Iulia: A participant in the queer and anarchist movements
The situation was boiling before December, all the scandals, the apathy of the bourgeoisie, people wanting to create a change but not knowing how. Then the groups that thought they were the specialists, like the leftists and the anarchists, they lost their place in the hierarchy because immigrants and students and people with no political identity were out in the streets. These specialists were supposed to be leading the struggle but they had lost their status. They had to make alliances with other people who were out on the streets. This opened those groups up. They had to think about their role. It also had a fragmenting effect and opened the gender relationships. A bit of light came in, although I wouldn’t say it’s wide open. It helped that women had the opportunity to fight in the streets.
A queer movement is developing in Greece, slowly but we’re trying. I was really surprised, during Carnival there was a queer party at Villa Amalias, which is normally very closed, a ghetto, exclusively punk.
I don’t want to criticise, I'm just making observations, because things are getting much better, things are happening. But I can see why and how people can be included or how they can be excluded. There are a lot of girls who participate in the violence and that’s very positive; and there are a lot of girls in the assemblies. I think there is an equilibrium. But women lack visibility I would say the biggest problem is that the smaller issues are not discussed, like sexuality, even labour, or gender relations, or art. The good thing with December is that this started to open up. It seems like we’re getting closer.
The thinking hasn’t changed much. For example there is lots of solidarity with Kuneva but we don’t talk about why these women from Bulgaria are in this position. We just denounce precarious work and that’s that. But still, because of the attack on Kuneva there are openings. It’s just that I'm impatient and I want things to get done. I don’t want to criticise because things are getting done slowly, but I want to caution that it needs to go beyond simple solidarity. The anarchists, we take up a cause and it becomes ours because we show better solidarity than anyone else. What we need to do is analyse it, take it to pieces and ask why these women are in such a precarious position, who are they and I think that’s the way to make the movement open to more people, by opening up to their experiences.
The topic of gender relations can work in a fractal way.

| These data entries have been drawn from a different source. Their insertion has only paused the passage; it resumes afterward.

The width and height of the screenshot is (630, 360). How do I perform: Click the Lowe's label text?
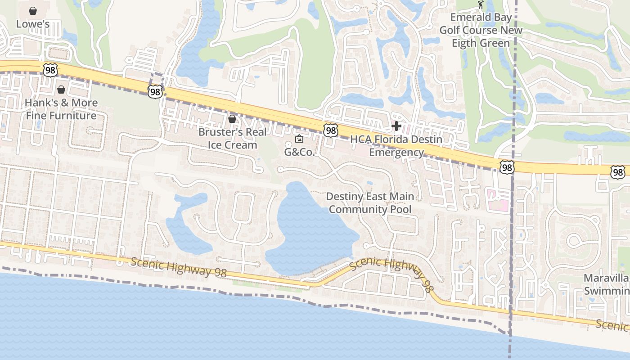33,24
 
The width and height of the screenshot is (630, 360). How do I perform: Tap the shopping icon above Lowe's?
33,10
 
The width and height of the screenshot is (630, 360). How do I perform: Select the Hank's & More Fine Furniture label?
61,109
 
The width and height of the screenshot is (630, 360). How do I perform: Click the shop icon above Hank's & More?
61,90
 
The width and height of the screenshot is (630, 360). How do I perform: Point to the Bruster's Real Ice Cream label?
232,139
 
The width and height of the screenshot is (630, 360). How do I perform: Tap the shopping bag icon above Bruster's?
232,119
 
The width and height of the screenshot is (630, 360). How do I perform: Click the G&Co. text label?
299,152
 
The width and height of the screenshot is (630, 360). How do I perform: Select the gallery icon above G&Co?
299,139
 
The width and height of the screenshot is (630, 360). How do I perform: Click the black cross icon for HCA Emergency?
396,126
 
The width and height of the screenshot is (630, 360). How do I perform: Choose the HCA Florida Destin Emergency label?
396,146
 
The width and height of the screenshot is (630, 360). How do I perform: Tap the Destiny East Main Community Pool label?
370,203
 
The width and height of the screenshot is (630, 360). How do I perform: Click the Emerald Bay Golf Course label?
481,30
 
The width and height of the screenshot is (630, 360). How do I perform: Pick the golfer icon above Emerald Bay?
481,5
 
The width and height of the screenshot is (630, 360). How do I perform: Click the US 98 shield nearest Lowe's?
50,69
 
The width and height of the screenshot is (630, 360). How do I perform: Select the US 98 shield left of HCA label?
331,130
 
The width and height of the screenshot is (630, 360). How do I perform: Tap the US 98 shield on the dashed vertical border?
507,167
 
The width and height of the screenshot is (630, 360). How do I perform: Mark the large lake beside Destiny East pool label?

From the situation with Kuneva there is the potential for things to move off in multiple directions and all the different themes can be discussed instead of being overshadowed by this solidarity umbrella. That's my vision, that it branches off in multiple directions. I wish the movement would talk about the whores. No one talks about them now. In December you had a free zone in Solomou in Exarchia, it was like a liberated zone, yet you still had whores from Nigeria working there, What the fuck? They’re still there now and nobody talks about it. How can you intervene in such a situation? There must be a way It’s the same with the drug addicts.
The groups focusing on gender relations are minor and without much visibility And many anarchists look down on them, as though the issue is not so important. And typically they don't make connections between the struggles. But you can see a change. Connections are starting to be made. I’m optimistic.
Maybe this thing with the parks is quite a feminine project. I’m not fond of using these terms, feminine, masculine, because this is a trap, a dualism. But this focus on the parks and the public space has the potential to change the gender relations, because they are self-organised and come from within the movement. In those spaces gender relations can take on different forms because it’s not a combat situation with barricades and no time to try out new things, just, "Ill do the first aid and you do the stones." It is crucial that it’s happening in a public space, that it's not closed. And I have a very good feeling about what’s going to happen at the new squat on Patision.
Because Greek society is very patriarchal, when we say that things are going to change, the first thing you imagine is that things are going to become more feminine, because that’s what’s missing, that’s the energy that has been suppressed. But I have a problem with the terminology because it can become a trap, masculine and feminine, using the terms they impose. But then if you don’t speak about it I don’t think you can change it.
Anyway I want things to change but I don’t want the attacks to stop. I enjoyed the Kolonaki action when I saw it on TV. There’s some people making this very awful argument, saying that after these attacks there are more cops on the streets. And they blame the actions for the repression. But the repression is everywhere, in the jobs and the everyday lives. You can’t say the repression starts after you go smash a window, it just becomes obvious. They don’t understand that repression is everywhere but some people have the courage to play with their own body and risk themselves to reveal this repression.
You also need the battles. They’re not necessary for their logic, they’re necessary for their passion, and that’s the first thing you have to do, you react to this gloom, and it helps you start to organise. There’s a paradox that I haven't sorted out. If you favour violence then you personally have to throw stones. You can’t just sit on your couch. When the insurrection was happening I had to be there in the streets. Whether I’m going to be up front throwing stones, that’s up to me and my courage and my abilities.
The movement still needs to open up more, to leave behind this bourgeois normality but after December it is getting better. I feel very lucky to be living in these times.